━━ DATA PROVIDED ━━

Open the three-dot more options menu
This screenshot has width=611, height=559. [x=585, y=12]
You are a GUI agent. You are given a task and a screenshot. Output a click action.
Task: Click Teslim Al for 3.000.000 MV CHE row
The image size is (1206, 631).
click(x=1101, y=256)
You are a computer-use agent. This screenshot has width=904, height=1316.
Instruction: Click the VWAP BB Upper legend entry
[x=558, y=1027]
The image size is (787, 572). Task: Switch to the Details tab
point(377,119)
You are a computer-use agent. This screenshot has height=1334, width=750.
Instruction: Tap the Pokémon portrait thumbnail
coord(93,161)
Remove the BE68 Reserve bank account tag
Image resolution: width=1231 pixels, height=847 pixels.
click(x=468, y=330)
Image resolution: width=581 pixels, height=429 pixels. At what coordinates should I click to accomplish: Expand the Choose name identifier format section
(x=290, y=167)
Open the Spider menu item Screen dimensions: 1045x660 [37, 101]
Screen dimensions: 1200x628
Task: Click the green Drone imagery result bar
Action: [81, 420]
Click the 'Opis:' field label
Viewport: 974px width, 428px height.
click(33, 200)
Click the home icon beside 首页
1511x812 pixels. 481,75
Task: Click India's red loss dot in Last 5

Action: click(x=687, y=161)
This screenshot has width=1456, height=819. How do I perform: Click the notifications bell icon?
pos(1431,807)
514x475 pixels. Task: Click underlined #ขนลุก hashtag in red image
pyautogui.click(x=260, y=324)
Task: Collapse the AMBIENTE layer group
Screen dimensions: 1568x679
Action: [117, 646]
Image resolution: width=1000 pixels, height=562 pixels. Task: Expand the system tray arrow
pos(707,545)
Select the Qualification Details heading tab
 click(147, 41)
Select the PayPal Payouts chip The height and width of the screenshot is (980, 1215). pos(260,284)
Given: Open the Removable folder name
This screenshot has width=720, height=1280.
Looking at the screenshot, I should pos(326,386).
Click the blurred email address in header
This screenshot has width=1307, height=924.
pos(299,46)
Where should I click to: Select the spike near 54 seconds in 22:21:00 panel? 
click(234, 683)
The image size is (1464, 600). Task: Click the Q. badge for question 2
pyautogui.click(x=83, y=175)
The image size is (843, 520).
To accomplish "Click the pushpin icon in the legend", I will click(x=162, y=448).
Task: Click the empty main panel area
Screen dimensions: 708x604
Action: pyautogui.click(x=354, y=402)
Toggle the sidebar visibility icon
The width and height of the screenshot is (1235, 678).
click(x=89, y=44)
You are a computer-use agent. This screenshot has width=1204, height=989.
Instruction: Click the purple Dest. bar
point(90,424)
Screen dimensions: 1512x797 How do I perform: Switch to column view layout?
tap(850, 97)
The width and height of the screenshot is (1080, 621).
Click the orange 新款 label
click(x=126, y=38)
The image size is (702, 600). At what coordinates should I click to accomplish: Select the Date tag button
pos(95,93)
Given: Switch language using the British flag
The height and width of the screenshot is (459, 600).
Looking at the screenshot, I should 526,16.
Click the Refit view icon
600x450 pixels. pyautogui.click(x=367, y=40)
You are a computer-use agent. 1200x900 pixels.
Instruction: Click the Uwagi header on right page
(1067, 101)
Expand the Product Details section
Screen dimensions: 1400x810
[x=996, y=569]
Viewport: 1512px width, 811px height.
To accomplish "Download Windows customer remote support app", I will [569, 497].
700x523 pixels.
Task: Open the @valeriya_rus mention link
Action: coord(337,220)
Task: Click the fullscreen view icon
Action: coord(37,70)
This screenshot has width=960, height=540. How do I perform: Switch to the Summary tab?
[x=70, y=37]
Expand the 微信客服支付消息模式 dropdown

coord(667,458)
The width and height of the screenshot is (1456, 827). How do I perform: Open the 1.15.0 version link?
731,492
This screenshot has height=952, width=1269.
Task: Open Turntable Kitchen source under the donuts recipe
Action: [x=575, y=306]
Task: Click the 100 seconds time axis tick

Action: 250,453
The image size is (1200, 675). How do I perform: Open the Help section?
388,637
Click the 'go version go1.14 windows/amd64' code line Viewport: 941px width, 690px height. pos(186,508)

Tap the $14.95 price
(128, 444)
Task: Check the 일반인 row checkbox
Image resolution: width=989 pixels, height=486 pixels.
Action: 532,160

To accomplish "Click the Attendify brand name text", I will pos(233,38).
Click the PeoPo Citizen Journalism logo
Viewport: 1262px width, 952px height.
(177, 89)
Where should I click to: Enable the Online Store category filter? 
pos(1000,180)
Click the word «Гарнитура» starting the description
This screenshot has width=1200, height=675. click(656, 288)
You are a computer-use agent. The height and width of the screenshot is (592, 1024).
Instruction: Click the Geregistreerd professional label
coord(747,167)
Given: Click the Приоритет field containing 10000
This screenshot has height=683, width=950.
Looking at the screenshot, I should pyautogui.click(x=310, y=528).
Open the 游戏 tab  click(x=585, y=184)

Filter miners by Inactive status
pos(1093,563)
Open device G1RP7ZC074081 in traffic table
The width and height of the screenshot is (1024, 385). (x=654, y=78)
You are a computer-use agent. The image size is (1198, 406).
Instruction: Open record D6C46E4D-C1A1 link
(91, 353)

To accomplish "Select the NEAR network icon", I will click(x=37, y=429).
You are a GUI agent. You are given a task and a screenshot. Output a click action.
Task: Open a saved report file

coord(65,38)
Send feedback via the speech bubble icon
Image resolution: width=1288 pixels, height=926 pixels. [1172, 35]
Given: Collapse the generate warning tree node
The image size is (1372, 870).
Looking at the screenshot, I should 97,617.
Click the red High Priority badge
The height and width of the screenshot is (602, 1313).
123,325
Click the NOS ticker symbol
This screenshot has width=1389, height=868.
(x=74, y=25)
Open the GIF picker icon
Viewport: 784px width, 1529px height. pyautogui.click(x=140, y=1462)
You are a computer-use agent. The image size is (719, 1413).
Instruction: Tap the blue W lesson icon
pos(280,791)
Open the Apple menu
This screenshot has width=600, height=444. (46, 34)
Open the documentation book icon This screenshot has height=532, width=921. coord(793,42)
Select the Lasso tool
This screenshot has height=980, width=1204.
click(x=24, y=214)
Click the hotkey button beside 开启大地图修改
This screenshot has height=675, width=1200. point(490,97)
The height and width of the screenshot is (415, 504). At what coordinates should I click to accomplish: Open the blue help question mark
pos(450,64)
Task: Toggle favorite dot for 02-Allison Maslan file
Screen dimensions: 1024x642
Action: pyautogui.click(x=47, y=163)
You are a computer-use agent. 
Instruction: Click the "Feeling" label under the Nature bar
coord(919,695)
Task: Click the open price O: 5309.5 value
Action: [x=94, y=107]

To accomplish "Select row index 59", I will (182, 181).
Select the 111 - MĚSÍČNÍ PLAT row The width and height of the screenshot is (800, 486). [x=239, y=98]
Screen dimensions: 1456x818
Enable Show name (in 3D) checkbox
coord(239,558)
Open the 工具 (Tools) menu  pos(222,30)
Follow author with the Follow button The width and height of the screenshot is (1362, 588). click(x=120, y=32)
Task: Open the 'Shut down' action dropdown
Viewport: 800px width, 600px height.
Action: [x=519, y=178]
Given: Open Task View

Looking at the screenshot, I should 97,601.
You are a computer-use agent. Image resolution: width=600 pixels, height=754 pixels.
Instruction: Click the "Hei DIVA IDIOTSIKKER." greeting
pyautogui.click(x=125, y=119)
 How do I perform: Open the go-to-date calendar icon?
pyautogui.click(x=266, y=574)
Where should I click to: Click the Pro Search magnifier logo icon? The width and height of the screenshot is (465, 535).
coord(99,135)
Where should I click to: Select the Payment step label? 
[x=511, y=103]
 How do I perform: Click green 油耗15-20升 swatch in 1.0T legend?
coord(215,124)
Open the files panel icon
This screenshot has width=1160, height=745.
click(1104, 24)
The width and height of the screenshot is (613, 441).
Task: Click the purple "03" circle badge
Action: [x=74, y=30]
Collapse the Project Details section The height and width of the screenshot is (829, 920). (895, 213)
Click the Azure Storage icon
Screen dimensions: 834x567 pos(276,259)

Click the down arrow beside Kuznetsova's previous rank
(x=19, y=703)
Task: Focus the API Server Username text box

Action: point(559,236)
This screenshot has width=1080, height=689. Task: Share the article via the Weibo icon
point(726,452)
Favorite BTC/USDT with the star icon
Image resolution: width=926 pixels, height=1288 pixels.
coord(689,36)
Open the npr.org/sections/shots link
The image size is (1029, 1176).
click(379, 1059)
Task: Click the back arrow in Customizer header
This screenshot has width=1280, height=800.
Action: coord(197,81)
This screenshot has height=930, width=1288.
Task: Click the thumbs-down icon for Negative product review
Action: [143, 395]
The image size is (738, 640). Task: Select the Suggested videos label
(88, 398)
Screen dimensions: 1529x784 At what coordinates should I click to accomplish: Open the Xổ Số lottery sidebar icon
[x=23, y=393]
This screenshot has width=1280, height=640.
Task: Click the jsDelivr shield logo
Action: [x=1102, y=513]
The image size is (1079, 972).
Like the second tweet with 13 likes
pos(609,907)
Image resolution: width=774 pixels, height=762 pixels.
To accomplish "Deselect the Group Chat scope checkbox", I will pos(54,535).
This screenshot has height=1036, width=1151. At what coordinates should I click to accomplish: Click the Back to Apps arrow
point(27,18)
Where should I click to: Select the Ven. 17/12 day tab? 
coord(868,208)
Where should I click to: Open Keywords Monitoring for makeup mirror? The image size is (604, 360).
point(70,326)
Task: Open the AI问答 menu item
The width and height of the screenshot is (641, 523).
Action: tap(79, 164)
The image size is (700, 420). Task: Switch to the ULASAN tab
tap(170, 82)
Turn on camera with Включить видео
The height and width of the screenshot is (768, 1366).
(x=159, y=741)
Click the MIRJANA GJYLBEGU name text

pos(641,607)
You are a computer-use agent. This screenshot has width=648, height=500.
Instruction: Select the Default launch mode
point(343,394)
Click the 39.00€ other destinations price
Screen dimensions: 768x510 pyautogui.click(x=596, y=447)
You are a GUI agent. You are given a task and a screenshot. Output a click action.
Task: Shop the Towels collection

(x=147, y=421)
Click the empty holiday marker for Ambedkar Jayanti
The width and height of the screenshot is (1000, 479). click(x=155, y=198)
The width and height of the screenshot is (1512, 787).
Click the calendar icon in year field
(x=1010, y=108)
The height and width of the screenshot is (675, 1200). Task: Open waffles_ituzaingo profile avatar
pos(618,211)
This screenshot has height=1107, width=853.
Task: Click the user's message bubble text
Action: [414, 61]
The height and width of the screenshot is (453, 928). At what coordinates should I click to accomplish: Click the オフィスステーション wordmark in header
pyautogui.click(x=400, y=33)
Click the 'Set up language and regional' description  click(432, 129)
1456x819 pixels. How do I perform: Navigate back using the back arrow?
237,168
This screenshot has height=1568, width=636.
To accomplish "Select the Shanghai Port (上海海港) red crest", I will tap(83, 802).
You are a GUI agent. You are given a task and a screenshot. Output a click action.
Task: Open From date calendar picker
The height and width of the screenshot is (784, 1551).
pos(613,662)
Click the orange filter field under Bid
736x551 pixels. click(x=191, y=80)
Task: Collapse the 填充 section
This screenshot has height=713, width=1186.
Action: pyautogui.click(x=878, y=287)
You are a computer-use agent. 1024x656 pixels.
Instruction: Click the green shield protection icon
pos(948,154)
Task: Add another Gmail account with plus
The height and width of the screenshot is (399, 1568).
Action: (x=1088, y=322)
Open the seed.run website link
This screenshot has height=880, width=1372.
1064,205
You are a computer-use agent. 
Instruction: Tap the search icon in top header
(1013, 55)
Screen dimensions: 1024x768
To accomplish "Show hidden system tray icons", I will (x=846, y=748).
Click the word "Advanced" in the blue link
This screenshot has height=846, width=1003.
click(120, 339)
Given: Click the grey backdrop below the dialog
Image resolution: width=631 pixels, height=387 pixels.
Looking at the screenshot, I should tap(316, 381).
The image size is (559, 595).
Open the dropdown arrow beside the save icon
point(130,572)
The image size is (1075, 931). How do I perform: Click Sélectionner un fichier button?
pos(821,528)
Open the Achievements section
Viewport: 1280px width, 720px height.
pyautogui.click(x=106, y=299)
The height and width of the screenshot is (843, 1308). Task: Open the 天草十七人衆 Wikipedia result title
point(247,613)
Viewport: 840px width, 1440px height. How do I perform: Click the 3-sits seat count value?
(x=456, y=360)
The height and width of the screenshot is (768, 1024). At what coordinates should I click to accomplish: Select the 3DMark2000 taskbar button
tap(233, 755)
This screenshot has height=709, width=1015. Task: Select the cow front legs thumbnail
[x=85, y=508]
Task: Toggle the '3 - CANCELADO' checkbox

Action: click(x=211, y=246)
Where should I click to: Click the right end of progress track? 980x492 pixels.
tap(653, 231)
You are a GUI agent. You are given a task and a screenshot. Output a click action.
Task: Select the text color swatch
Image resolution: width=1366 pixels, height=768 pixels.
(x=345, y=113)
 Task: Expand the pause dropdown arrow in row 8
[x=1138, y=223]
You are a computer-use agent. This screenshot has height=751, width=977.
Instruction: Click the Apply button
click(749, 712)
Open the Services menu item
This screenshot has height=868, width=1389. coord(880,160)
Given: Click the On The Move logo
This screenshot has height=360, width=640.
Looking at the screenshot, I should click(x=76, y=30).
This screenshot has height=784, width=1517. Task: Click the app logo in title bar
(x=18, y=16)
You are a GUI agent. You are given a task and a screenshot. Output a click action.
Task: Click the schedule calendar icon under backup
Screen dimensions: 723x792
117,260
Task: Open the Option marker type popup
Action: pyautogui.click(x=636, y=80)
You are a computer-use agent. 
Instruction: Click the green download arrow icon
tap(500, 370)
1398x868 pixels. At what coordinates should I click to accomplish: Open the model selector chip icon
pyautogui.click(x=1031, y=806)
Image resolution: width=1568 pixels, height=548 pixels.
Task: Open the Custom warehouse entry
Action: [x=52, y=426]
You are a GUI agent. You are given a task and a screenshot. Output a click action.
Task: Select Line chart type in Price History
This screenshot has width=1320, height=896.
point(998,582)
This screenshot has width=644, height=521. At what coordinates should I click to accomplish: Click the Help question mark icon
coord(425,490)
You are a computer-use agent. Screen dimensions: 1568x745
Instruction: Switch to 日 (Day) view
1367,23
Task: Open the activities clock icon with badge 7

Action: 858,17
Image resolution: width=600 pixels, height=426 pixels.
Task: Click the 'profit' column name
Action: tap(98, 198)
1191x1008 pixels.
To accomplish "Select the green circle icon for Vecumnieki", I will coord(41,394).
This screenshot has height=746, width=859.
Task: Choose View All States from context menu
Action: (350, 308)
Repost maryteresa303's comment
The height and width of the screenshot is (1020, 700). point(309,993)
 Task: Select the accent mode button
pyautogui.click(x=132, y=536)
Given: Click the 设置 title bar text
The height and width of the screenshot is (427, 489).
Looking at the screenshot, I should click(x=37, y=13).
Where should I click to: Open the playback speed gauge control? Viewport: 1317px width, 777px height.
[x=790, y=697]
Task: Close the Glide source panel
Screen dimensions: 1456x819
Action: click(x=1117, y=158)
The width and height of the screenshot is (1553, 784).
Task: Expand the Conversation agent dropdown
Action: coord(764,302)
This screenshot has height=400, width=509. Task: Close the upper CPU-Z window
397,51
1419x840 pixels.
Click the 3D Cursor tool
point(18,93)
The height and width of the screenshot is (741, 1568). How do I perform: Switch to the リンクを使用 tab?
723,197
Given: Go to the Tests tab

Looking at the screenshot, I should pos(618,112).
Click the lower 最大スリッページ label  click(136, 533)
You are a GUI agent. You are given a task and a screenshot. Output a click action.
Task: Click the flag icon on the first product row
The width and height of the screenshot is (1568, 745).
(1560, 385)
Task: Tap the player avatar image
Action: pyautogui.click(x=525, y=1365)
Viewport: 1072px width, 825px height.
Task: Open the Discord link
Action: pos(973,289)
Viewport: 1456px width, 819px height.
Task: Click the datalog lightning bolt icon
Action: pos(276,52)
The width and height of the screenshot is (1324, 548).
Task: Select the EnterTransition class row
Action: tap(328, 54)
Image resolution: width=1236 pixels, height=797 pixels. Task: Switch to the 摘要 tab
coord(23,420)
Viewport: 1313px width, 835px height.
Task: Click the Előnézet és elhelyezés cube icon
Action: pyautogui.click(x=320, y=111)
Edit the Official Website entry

━━━

# DIRECTIONS FOR THIS TASK
Could you update the data from the line with "The height and width of the screenshot is (843, 1308)." through the line with "Looking at the screenshot, I should click(x=76, y=30)." by changing "Apply" to "Submit" and leaving everything else as it is?

# EXPECTED OUTPUT
The height and width of the screenshot is (843, 1308). Task: Open the 天草十七人衆 Wikipedia result title
point(247,613)
Viewport: 840px width, 1440px height. How do I perform: Click the 3-sits seat count value?
(x=456, y=360)
The height and width of the screenshot is (768, 1024). At what coordinates should I click to accomplish: Select the 3DMark2000 taskbar button
tap(233, 755)
This screenshot has height=709, width=1015. Task: Select the cow front legs thumbnail
[x=85, y=508]
Task: Toggle the '3 - CANCELADO' checkbox

Action: click(x=211, y=246)
Where should I click to: Click the right end of progress track? 980x492 pixels.
tap(653, 231)
You are a GUI agent. You are given a task and a screenshot. Output a click action.
Task: Select the text color swatch
Image resolution: width=1366 pixels, height=768 pixels.
(x=345, y=113)
 Task: Expand the pause dropdown arrow in row 8
[x=1138, y=223]
You are a computer-use agent. This screenshot has height=751, width=977.
Instruction: Click the Submit button
click(749, 712)
Open the Services menu item
This screenshot has height=868, width=1389. coord(880,160)
Given: Click the On The Move logo
This screenshot has height=360, width=640.
Looking at the screenshot, I should click(x=76, y=30).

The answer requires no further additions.